In the absence of national legislation, UNHCR registers all asylum seekers, conducts refugee status determination on behalf of the government, and promotes durable solutions for all refugees recognized under UNHCR’s mandate. The Living Water Community (LWC), a local Roman Catholic nongovernmental organization (NGO) and UNHCR’s operational partner, is the first point of contact for persons of concern to UNHCR. It provides orientation and counseling and notifies the Immigration Division of the respective asylum applications. In close coordination with UNHCR, the LWC engages in case management and provides psychosocial care and humanitarian assistance, including cash, housing assistance, and legal aid, among other services.

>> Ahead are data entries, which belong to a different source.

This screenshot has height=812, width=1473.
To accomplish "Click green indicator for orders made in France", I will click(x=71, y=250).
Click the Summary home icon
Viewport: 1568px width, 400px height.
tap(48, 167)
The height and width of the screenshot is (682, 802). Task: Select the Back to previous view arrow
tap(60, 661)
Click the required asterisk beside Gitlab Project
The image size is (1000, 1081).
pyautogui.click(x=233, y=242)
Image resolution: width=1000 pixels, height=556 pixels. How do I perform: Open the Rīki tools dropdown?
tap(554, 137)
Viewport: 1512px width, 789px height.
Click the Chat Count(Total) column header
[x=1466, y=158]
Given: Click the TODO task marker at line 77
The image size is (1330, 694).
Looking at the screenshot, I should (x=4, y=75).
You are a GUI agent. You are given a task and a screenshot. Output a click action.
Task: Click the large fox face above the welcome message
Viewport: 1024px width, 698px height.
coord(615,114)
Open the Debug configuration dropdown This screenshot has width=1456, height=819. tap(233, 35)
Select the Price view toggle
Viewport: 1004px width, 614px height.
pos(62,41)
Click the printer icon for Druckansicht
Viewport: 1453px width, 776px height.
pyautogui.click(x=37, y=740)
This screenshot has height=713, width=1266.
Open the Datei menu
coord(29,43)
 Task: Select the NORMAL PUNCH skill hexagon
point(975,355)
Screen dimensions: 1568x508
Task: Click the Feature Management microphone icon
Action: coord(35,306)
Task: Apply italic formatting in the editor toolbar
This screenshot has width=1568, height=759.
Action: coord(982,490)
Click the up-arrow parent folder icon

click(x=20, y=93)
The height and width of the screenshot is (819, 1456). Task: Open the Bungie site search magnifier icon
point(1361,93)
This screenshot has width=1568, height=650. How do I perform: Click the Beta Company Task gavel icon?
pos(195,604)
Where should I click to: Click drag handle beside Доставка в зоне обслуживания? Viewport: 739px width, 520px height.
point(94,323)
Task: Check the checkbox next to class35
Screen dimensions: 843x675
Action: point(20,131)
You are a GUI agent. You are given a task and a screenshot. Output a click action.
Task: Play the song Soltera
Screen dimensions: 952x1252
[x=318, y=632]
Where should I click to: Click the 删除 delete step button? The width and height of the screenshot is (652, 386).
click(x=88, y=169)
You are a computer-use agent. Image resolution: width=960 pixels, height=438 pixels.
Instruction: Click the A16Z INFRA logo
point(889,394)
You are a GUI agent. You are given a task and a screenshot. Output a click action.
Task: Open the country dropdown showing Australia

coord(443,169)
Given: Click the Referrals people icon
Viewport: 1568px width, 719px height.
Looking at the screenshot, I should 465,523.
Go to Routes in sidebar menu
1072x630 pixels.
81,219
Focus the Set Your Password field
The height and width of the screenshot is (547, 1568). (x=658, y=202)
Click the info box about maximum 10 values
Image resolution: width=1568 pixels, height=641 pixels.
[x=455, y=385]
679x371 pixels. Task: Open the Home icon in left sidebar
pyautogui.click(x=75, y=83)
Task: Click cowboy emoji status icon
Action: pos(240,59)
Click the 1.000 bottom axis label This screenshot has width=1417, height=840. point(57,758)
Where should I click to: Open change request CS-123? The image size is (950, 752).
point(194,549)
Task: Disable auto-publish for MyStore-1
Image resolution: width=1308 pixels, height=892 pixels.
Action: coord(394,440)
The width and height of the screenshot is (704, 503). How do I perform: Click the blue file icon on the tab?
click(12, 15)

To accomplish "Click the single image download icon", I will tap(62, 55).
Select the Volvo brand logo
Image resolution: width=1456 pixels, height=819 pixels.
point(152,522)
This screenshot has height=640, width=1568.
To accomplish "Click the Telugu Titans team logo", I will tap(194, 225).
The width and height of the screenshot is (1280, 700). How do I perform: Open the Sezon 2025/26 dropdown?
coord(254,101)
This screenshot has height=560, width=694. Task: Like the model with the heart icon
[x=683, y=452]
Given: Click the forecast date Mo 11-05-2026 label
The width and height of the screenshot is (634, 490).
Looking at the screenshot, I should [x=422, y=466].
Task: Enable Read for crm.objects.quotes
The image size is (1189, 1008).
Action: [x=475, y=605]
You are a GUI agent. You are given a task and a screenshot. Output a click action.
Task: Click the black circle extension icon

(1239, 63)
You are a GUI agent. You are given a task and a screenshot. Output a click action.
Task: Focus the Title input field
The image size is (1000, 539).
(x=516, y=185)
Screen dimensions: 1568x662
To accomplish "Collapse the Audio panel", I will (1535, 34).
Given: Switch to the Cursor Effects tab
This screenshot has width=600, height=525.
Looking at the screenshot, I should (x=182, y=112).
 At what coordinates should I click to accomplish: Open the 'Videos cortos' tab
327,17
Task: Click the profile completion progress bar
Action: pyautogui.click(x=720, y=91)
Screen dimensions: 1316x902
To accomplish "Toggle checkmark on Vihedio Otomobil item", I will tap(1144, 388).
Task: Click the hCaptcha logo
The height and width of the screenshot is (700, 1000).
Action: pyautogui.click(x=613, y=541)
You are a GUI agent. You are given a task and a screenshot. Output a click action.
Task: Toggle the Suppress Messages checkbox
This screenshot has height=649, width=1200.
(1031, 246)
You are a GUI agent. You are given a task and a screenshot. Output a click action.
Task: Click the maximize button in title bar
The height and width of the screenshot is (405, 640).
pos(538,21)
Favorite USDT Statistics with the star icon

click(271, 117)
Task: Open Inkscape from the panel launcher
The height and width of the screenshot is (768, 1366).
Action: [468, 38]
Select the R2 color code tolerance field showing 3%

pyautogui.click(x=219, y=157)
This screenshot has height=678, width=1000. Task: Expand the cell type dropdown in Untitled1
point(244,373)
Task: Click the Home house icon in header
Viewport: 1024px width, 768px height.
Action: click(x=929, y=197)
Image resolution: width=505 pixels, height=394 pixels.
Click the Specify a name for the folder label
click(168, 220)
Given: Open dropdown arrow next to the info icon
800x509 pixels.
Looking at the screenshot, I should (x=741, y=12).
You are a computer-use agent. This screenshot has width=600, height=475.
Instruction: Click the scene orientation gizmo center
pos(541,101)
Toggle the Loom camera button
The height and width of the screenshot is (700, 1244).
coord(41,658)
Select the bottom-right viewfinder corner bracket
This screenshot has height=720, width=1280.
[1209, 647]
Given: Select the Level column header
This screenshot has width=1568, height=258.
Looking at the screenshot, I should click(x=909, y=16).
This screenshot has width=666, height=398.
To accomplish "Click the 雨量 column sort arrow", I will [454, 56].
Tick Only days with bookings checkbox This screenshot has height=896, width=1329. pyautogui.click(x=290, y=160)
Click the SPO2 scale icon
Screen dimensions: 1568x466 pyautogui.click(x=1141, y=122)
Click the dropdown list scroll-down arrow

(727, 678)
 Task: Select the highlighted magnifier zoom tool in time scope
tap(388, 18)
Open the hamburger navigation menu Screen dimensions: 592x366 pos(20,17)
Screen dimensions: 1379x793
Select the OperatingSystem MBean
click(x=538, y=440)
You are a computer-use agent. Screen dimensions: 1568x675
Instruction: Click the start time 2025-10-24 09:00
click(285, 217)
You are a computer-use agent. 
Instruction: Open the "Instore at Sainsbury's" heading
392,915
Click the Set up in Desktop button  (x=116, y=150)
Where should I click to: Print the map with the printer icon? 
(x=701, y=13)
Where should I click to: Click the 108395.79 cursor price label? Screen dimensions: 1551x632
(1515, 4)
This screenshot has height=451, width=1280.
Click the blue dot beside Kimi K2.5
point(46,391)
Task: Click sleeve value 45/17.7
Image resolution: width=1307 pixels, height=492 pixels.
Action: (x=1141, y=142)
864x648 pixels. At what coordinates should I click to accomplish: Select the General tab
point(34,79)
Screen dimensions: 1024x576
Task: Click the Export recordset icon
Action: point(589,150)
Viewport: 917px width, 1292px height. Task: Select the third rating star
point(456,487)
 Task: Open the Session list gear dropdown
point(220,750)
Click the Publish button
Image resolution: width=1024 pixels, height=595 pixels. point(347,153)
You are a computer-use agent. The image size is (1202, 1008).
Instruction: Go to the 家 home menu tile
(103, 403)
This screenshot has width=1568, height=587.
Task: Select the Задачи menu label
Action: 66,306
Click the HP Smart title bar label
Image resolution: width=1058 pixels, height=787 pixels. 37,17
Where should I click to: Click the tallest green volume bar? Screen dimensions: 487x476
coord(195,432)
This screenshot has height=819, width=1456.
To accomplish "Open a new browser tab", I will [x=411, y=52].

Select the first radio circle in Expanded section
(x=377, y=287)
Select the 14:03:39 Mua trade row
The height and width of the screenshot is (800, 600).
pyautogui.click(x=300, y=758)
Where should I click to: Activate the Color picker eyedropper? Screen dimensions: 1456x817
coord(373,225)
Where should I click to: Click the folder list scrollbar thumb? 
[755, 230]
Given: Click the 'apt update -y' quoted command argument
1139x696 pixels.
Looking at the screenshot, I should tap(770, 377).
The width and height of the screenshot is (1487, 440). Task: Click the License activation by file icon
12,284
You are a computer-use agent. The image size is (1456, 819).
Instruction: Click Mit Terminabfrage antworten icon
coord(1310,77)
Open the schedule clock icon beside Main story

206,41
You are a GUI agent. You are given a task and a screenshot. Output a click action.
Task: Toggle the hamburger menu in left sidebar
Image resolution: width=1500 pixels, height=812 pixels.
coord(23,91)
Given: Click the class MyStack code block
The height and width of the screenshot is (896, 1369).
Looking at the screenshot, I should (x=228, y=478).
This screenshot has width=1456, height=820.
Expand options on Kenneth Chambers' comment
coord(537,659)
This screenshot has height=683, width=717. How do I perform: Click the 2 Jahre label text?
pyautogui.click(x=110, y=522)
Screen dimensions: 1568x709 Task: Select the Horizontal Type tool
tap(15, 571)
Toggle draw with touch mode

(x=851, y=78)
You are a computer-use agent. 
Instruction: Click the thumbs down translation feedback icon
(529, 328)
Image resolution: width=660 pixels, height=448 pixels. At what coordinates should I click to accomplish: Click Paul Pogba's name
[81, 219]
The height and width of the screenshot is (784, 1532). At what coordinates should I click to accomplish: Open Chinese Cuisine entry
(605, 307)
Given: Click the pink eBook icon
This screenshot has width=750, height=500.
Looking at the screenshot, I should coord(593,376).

Pending parliament’s approval of implementing legislation, the Ministry of National Security’s Immigration Division authorizes the stay of asylum seekers and refugees through the issuance of orders of supervision, but these measures do not guarantee refugees and asylum seekers the rights they are entitled to under the 1951 convention.
Refoulement: Due to a lack of training and awareness of refugee rights by officers at points of entry, there were at least four instances of refoulement in the first half of the year.
Employment: Refugees are not permitted to work. There were isolated claims of sexual harassment and exploitation of refugees who worked in the informal economy.
Access to Basic Services: Refugee children had access to education, although there were reports of difficulties in enrolling them in public schools due to insufficient spaces and other practical obstacles. Refugees had access to most health-care services. They did not have access to identity documents and surrendered their passports to the Immigration Division.
Durable Solutions: Due to the absence of national legislation that would allow for local integration, resettlement continued to be the main durable solution for refugees in the country. UNHCR, the LWC, and the International Organization of Migration collaborated on the identification, submission, and transfer of refugees in need of resettlement. In the first half of the year, 25 individuals were resettled to a third country, mostly to the United States.
The government also closely collaborated with UNHCR by facilitating the resettlement of a few refugees recognized under UNHCR’s mandate in smaller Caribbean islands by allowing them to stay temporarily in the country to complete the formalities required for resettlement and then directly travel to their new asylum country.
Temporary Protection: The government provided temporary protection to some Syrian refugees on an order of supervision, which allows free, legal movement, so long as refugees complete periodic visits to immigration officials. The LWC reported that many Cubans who filed petitions eventually abandoned their applications and left the country or simply walked away from the LWC because of the often-lengthy processing time and the lack of rights, particularly the right to work.